**What the task asks**. In the footballer biography below, on what date did Romera make his professional debut?
┌─ Exercise text
José Antonio Romera Navarro (born 8 September 1987) is a Spanish professional footballer who plays for CF La Nucía as a right back.

Football career

Early career
Born in Xirivella, Valencian Community, Romera was a Levante UD youth graduate. After making his senior debut while on loan at Tercera División side CD Onda in the 2006–07 season, he returned to Levante and was assigned to the reserve team in Segunda División B.

In 2008 Romera signed for CF Gandía in the fourth division. An immediate first-choice, he achieved promotion to the third division in 2010.

Czech Republic
In 2012, Romera signed for Czech team FK Dukla Prague after impressing on a trial. He made his professional debut on 10 August 2012, coming on as a late substitute for Jan Pázler in a 4–0 home routing of FK Teplice.

Romera signed a new two-year deal with the club on 5 July 2013. He scored his first professional goal on 23 August, netting the opener in a 1–1 home draw against FK Mladá Boleslav.

Romera signed a three-year contract with fellow league team FK Baumit Jablonec on 28 May 2014. A regular starter during his first season, he only featured sparingly in his second.

Dinamo București
On 14 July 2016, Romera signed a one-year contract with Romanian side FC Dinamo București. The following 30 May, he extended his contract for a further campaign.
└─
┌─ Data segment
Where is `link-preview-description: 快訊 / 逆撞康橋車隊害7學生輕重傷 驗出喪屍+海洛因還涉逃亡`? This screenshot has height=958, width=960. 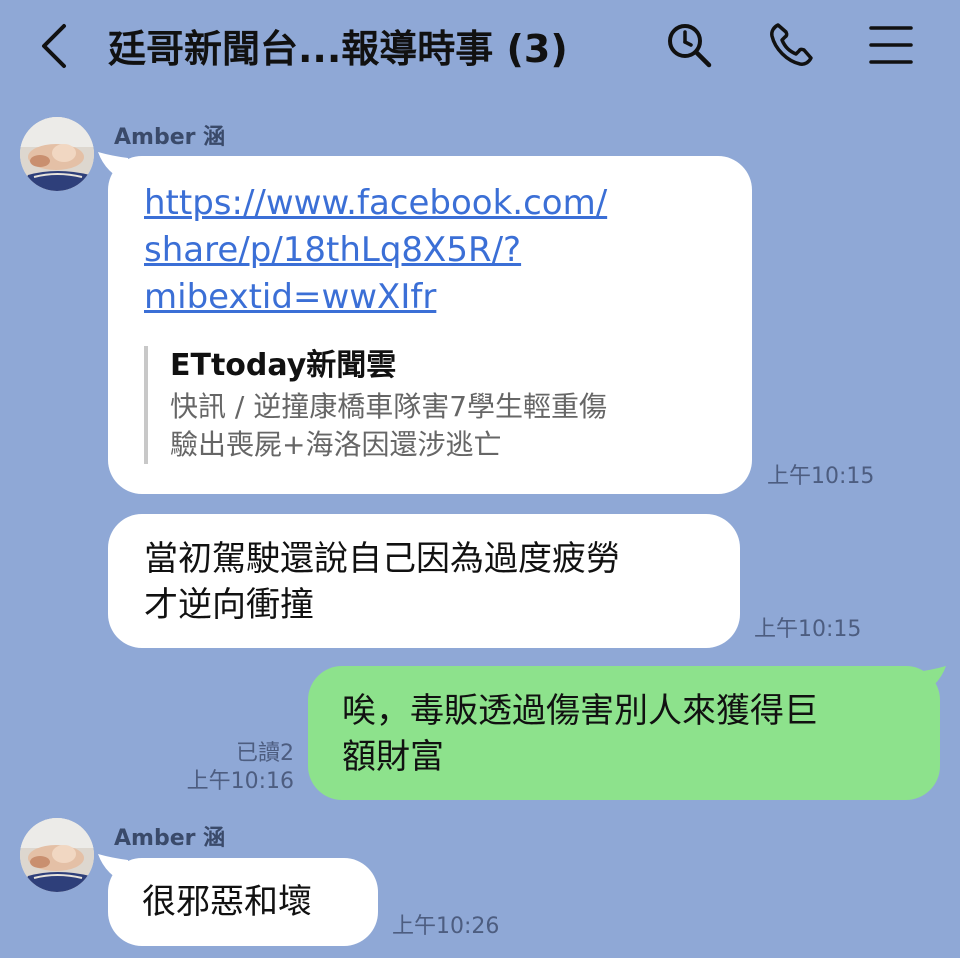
└─
**Reply**. 10 August 2012